General characteristics
- Class & type: CCS
- Type: Semi-submersible heavy-lift ship
- Tonnage: 43,788 GT; 50,352 DWT;
- Length: 227 m (744 ft 9 in) oa
- Beam: 43 m (141 ft 1 in)
- Draught: 7.6 m (24 ft 11 in) (sailing); 13.5 m (44 ft 3 in) (submerged) ^{[citation needed]};
- Ice class: B ^{[citation needed]}
- Speed: 13.5 knots (25.0 km/h; 15.5 mph) (loaded)
- Crew: Capacity 55 bunks

= Zhen Hua 33 =

Semi-submersible heavy lift ship

Zhen Hua 33 is a Chinese-flagged semi-submersible heavy-lift ship designed to carry large cargo, including other vessels and offshore rigs, on her 185 x 43 m cargo deck.
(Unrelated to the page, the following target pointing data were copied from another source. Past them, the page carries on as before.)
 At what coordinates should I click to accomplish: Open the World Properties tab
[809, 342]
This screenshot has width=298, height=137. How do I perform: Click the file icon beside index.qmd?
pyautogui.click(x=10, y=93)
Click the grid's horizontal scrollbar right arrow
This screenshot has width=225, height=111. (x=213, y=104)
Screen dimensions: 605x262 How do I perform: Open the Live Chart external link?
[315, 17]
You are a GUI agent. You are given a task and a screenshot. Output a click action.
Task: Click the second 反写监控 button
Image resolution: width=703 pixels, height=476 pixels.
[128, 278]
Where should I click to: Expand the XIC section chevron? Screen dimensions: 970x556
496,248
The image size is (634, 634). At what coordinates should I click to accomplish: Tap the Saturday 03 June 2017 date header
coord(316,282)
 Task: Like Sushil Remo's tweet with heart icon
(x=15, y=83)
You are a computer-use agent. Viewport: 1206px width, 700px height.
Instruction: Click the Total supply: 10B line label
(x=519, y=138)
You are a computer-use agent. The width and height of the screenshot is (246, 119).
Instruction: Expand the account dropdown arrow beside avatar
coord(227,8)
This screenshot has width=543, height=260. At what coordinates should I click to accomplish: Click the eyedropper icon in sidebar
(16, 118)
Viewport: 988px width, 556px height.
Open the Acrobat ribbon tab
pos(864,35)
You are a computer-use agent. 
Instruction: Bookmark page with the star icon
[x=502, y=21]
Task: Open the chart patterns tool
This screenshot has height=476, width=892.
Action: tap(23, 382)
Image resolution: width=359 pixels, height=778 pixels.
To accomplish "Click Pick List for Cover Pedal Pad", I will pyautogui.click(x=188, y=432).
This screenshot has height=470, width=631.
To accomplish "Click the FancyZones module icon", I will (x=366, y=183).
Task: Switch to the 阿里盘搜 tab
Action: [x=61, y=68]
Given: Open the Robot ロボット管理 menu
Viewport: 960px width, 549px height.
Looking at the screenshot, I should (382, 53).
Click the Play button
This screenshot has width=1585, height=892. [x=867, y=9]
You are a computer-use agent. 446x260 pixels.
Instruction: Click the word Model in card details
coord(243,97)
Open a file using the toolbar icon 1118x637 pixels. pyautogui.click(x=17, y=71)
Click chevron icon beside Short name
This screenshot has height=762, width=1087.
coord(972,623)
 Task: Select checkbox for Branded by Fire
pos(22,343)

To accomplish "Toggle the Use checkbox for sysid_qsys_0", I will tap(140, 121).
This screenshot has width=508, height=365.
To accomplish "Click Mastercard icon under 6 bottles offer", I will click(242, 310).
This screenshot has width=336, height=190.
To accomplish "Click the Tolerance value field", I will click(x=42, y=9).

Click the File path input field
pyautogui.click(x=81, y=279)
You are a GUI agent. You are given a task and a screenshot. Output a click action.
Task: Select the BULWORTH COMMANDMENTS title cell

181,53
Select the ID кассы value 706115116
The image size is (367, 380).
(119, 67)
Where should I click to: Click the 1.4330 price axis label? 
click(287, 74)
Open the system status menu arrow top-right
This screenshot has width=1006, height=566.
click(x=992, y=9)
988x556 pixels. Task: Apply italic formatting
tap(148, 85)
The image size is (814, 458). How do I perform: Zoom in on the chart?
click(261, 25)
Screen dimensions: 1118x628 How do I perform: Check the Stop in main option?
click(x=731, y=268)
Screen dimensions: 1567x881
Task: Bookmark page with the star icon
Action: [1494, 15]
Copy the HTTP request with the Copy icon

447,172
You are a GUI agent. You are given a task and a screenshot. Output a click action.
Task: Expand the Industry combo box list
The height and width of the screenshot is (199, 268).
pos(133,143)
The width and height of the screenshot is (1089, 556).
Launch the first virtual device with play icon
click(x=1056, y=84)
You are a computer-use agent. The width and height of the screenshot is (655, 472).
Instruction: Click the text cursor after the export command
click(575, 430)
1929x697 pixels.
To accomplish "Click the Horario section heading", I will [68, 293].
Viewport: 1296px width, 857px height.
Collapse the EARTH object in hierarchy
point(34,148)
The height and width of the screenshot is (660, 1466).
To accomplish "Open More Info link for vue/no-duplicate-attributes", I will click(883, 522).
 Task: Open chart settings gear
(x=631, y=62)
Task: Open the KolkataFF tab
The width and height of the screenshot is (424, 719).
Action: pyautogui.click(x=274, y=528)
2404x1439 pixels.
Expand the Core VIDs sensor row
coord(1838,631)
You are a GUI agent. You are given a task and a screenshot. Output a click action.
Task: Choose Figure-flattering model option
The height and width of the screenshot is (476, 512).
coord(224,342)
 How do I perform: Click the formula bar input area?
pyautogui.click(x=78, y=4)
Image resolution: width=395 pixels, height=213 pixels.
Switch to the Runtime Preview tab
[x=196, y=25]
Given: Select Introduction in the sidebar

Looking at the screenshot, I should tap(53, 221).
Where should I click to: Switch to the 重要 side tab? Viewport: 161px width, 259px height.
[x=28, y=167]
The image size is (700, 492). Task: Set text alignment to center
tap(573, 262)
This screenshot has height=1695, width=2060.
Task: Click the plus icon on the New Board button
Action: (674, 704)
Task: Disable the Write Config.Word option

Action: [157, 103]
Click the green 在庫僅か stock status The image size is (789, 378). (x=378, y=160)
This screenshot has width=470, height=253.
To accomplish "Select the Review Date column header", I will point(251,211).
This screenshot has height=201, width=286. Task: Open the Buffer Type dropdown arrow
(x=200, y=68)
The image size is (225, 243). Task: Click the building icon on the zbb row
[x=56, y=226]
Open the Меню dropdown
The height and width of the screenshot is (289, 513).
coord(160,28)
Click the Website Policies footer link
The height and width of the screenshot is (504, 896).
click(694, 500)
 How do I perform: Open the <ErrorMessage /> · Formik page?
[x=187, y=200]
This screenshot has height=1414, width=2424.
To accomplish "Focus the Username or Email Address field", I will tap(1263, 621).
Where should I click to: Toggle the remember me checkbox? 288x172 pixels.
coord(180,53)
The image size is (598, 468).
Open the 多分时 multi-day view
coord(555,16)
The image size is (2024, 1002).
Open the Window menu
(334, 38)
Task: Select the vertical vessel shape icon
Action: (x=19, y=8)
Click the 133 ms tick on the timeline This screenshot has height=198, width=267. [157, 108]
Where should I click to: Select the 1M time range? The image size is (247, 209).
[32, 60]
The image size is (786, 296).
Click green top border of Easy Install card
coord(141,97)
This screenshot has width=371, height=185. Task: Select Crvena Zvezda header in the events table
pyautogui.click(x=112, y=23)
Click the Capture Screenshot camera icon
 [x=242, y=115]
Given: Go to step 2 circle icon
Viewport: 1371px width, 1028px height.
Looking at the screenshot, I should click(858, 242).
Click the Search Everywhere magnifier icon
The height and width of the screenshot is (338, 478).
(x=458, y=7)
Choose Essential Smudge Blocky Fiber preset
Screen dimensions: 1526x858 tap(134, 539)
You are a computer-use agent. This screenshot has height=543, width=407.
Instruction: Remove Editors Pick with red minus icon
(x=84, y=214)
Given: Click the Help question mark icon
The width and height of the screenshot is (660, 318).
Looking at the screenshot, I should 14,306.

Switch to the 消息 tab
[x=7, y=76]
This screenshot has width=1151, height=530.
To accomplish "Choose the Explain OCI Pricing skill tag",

In early 2020, Zhen Hua 33 became semi-famous in Sweden for carrying Guldbron to replace the old traffic interchange at Slussen in Stockholm, manufactured by China Railway Shanhaiguan Bridge Group on behalf of Skanska, the contractors for the remodelled Slussen. The 140 m long, 3700 t bridge was intended to travel from China to Sweden in around seven weeks, arriving in mid-February 2020, but was delayed off the coast of Spain for almost a month due to bad weather in the Atlantic Ocean. She was eventually able to continue towards Sweden at the beginning of March, and arrived in Stockholm on 11 March 2020.